DESCRIPTION OF THE TASK – Which lines of the records below contain the word "computer"? Copy each of them out.

[Opening DATASET RECORDS section]

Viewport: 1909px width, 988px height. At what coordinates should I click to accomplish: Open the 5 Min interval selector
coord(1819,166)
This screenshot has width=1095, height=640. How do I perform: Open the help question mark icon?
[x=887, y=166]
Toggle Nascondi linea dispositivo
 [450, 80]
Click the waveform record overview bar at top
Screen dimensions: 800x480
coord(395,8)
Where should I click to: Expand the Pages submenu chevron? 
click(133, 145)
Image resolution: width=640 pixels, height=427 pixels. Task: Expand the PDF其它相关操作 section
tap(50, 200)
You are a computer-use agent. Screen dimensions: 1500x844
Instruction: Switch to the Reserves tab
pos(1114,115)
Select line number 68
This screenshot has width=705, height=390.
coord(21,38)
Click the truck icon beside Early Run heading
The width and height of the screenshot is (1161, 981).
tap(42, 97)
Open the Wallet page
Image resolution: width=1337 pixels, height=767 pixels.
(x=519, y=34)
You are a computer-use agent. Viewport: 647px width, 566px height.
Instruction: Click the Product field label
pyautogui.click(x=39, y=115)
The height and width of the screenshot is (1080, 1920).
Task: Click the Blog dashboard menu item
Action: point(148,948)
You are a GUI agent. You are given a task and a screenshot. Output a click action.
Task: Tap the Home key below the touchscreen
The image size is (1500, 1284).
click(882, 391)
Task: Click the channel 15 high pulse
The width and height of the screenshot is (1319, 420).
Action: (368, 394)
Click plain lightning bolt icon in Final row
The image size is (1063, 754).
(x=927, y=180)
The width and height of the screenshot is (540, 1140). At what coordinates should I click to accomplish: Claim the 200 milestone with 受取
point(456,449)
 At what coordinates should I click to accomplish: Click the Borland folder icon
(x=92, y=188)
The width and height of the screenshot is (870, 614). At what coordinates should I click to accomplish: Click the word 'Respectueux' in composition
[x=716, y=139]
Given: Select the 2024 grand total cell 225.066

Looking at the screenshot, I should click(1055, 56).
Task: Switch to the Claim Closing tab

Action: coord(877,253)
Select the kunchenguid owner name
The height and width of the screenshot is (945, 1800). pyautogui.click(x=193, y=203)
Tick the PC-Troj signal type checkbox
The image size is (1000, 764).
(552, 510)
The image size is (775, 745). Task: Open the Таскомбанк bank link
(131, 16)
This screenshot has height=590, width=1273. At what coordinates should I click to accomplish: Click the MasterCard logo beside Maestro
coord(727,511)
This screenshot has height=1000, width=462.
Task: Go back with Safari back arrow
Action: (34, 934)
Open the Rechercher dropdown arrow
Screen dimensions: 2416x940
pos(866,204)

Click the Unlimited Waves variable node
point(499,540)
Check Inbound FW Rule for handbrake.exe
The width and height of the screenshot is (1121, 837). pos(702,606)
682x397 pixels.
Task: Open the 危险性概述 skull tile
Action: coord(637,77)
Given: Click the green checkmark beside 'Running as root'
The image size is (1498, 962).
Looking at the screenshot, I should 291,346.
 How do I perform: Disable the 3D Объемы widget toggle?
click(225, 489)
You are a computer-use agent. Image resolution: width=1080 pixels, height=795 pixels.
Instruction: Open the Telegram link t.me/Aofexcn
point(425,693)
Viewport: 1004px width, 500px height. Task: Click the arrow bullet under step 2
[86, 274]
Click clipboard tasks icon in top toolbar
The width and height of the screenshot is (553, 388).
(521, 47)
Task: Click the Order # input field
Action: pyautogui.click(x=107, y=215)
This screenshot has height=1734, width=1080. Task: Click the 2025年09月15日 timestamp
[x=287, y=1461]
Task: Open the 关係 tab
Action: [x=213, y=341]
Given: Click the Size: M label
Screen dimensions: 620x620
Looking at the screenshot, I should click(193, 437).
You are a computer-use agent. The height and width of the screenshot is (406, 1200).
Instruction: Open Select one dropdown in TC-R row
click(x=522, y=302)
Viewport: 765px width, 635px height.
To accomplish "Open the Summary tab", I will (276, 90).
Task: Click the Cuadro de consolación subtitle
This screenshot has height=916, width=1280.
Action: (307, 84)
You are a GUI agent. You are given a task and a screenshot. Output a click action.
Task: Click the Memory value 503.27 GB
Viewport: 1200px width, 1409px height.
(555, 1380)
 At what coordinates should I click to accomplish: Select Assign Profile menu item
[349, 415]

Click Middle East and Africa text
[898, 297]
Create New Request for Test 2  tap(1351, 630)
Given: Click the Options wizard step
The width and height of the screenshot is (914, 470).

[Closing DATASET RECORDS section]

ANSWER TO THIS EXERCISE –
You are a computer-use agent. Screen dimensions: 1500x844
You are a computer-use agent. Viewport: 647px width, 566px height.
You are a computer-use agent. Image resolution: width=1080 pixels, height=795 pixels.
You are a computer-use agent. The height and width of the screenshot is (406, 1200).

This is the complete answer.